> What this task involves: Below is a block of records; repeat all of them exactly.

##### Available data #####

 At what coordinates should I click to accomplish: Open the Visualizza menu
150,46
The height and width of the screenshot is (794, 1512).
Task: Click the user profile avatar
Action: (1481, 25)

#####

> Exercise result:
 At what coordinates should I click to accomplish: Open the Visualizza menu
150,46
The height and width of the screenshot is (794, 1512).
Task: Click the user profile avatar
Action: (1481, 25)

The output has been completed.